Screen grounding records:
>>>

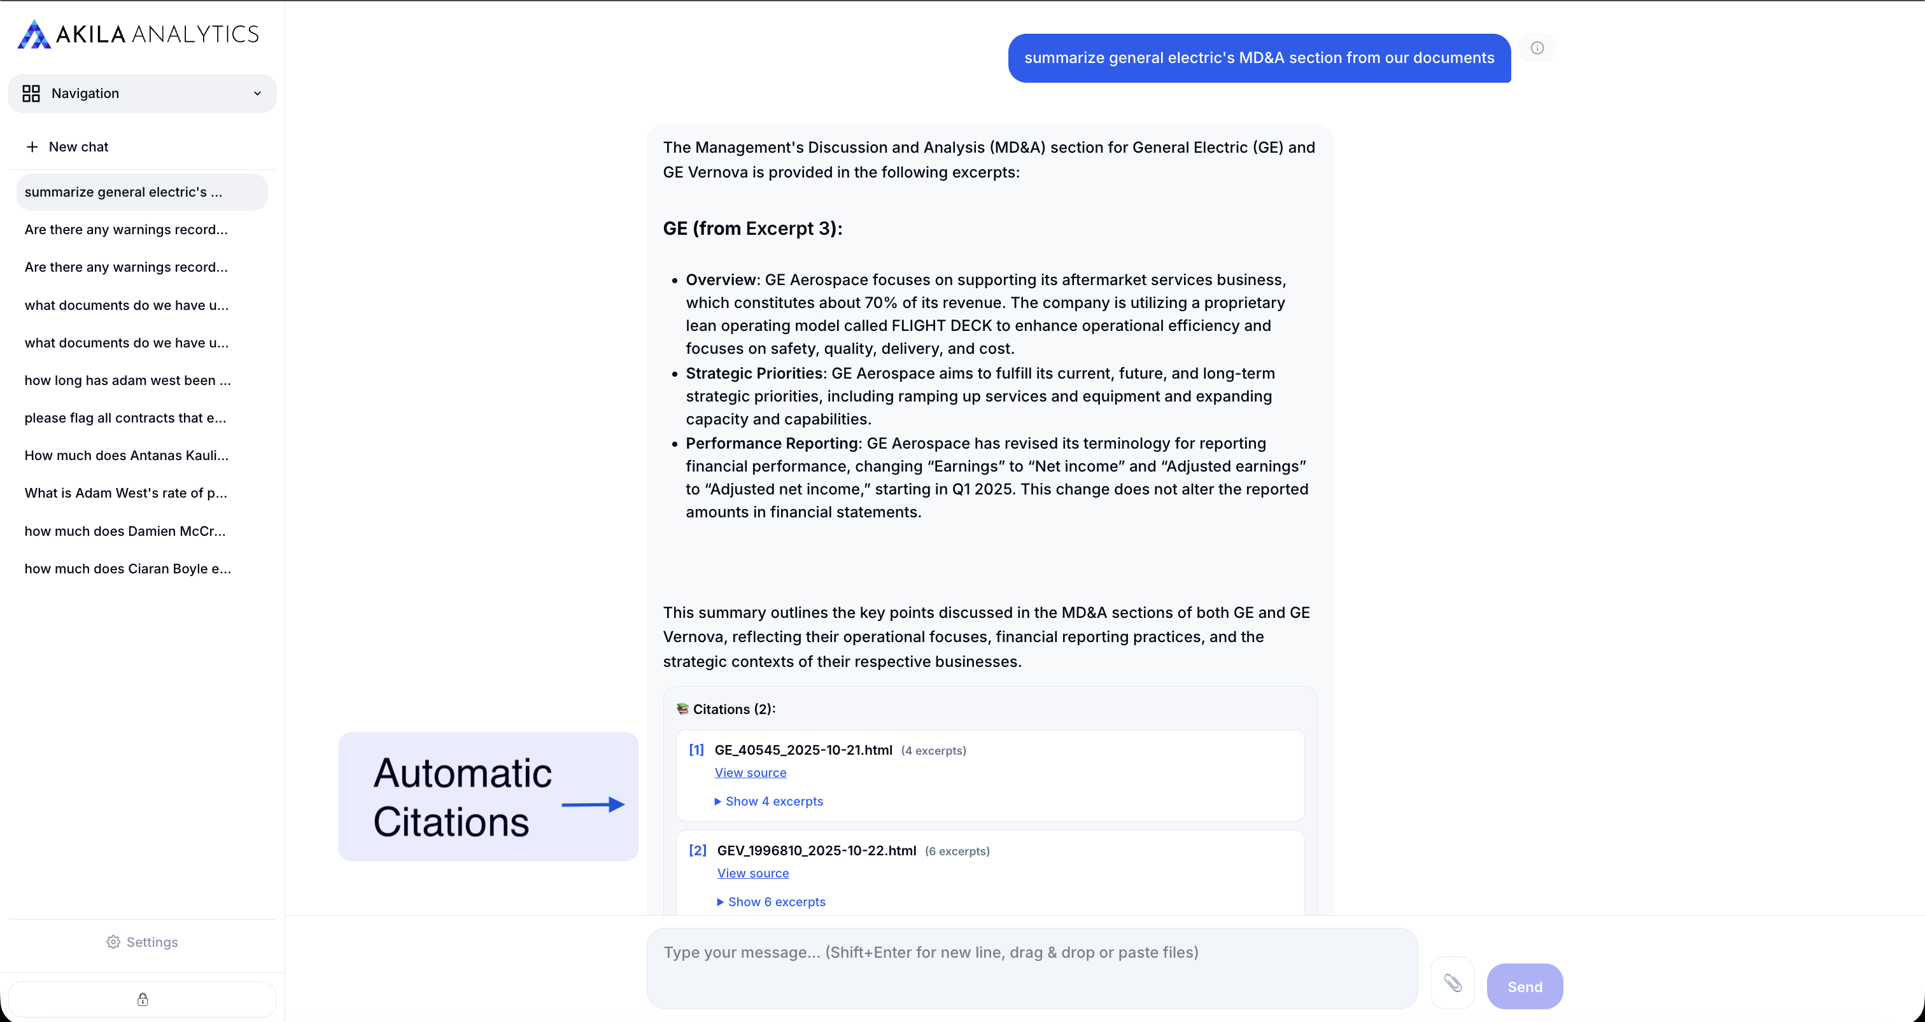Select the summarize general electric's chat

(x=141, y=192)
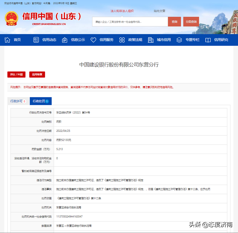Select the 行政处罚 tab
Viewport: 238px width, 233px height.
40,101
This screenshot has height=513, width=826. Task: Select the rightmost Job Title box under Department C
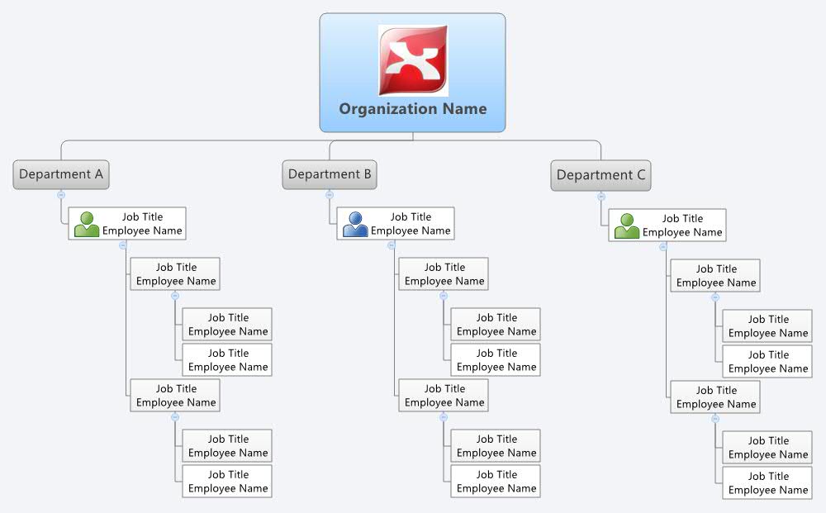767,324
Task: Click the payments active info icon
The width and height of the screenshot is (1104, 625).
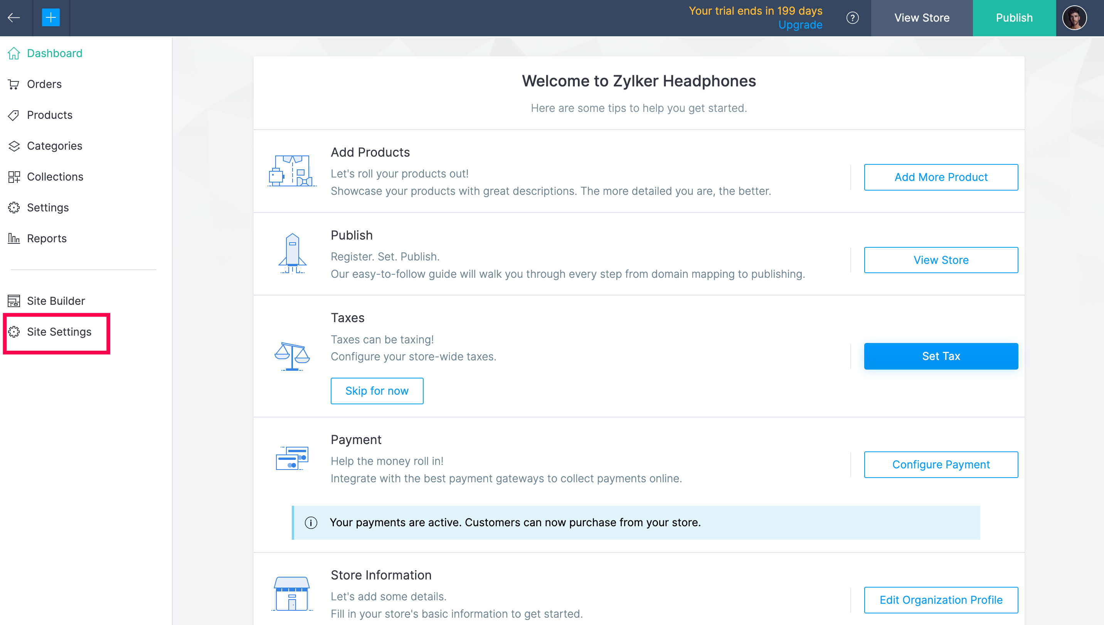Action: pos(311,523)
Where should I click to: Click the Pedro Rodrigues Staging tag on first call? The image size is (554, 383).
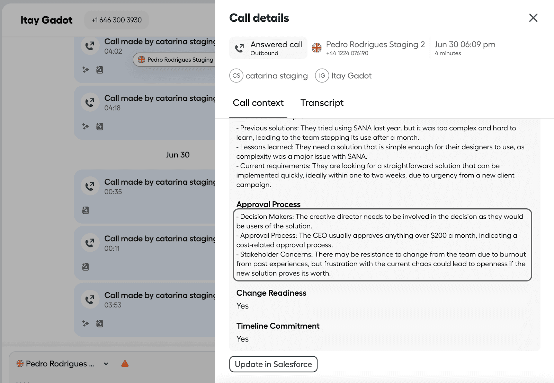click(x=175, y=60)
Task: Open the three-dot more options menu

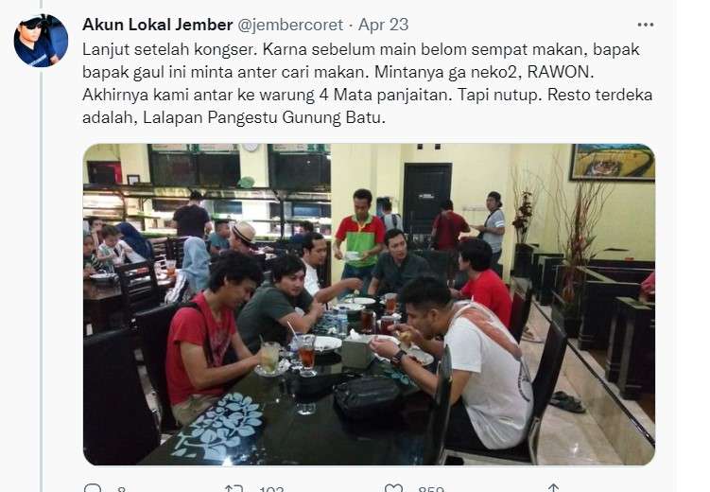Action: point(646,25)
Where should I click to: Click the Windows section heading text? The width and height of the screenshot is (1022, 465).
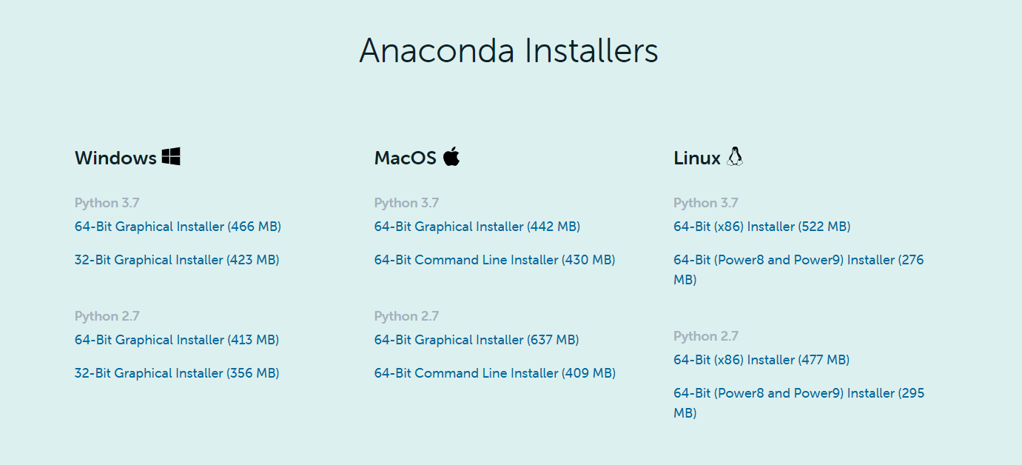[115, 158]
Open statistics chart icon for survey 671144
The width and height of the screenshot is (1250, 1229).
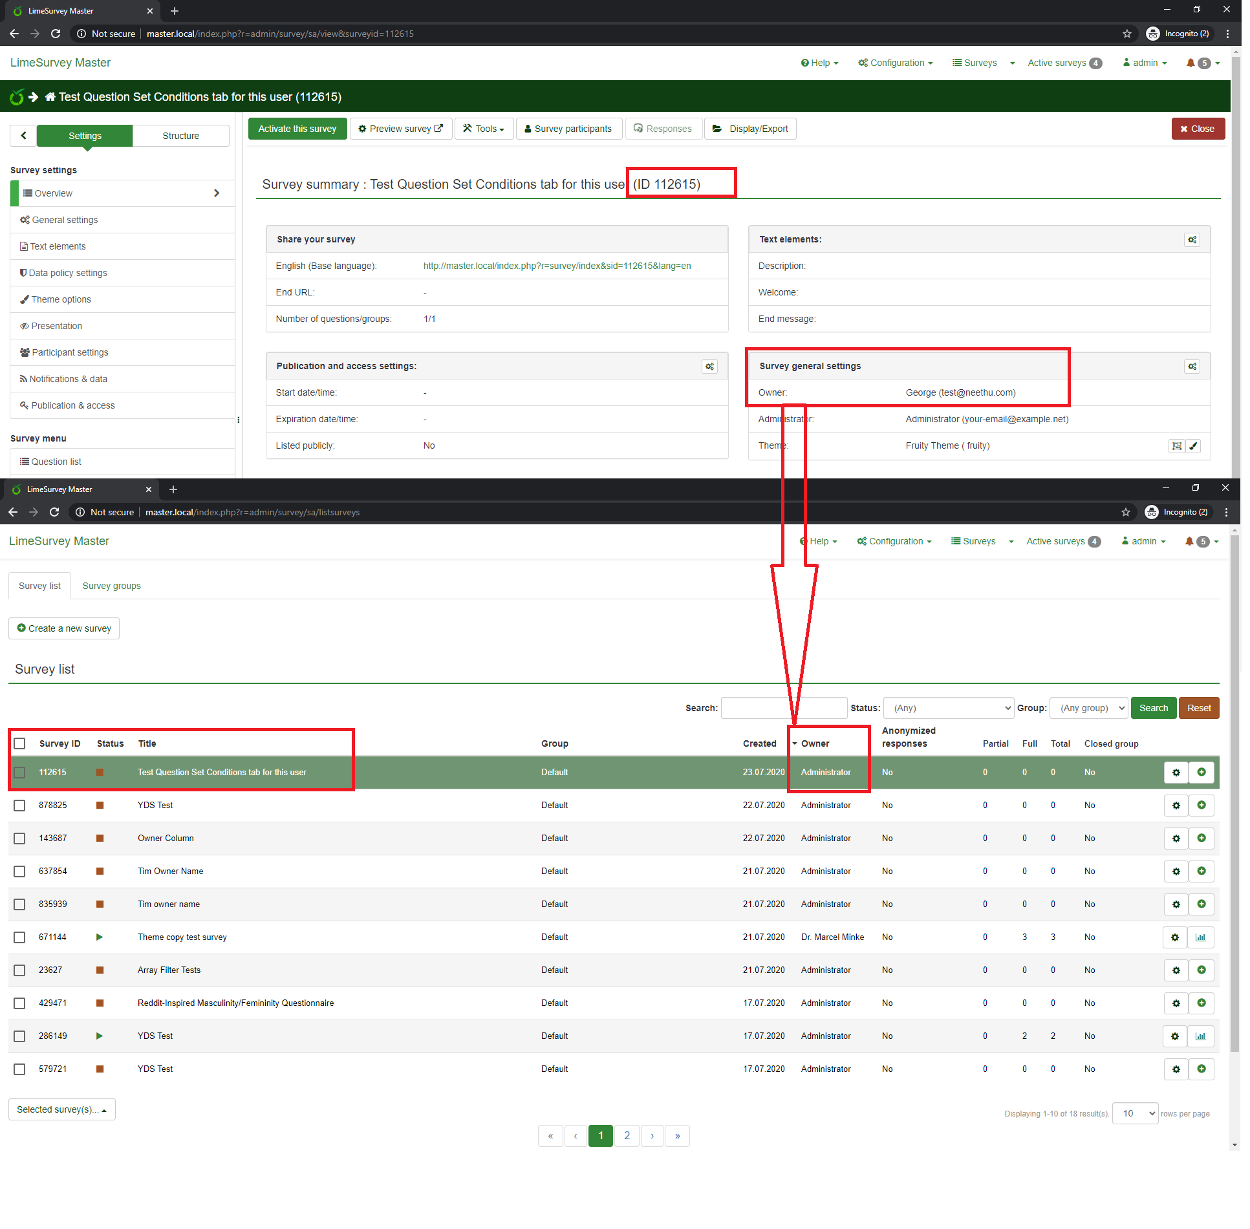point(1201,937)
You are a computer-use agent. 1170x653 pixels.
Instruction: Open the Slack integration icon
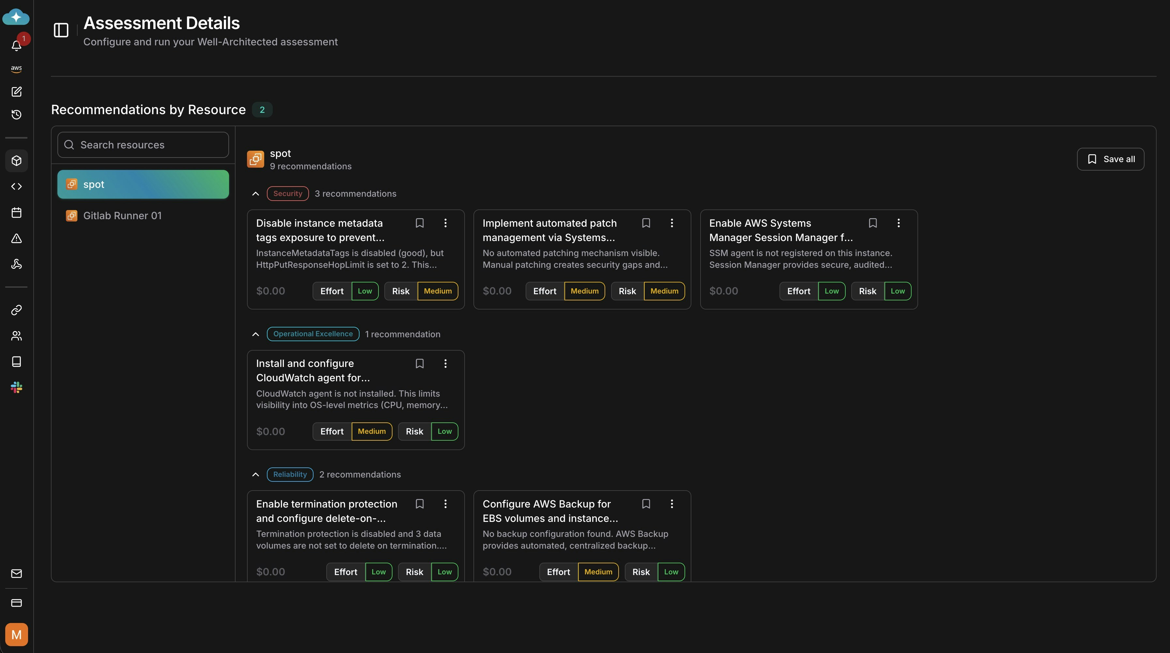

<<<

WHAT THE EXERCISE ASKS: Reproduce the records above word for word, omitting the pictures.

THE RESULT:
Select the summarize general electric's chat

(x=141, y=192)
Select the 行政处罚 tab
Viewport: 238px width, 233px height.
40,101
This screenshot has height=513, width=826. Task: Select the rightmost Job Title box under Department C
767,324
Task: Click the payments active info icon
The width and height of the screenshot is (1104, 625).
Action: pos(311,523)
Where should I click to: Click the Pedro Rodrigues Staging tag on first call? The image size is (554, 383).
click(x=175, y=60)
Task: Open the three-dot more options menu

Action: point(646,25)
Where should I click to: Click the Windows section heading text? The width and height of the screenshot is (1022, 465).
[115, 158]
Open statistics chart icon for survey 671144
The width and height of the screenshot is (1250, 1229).
point(1201,937)
You are a computer-use agent. 1170x653 pixels.
Instruction: Open the Slack integration icon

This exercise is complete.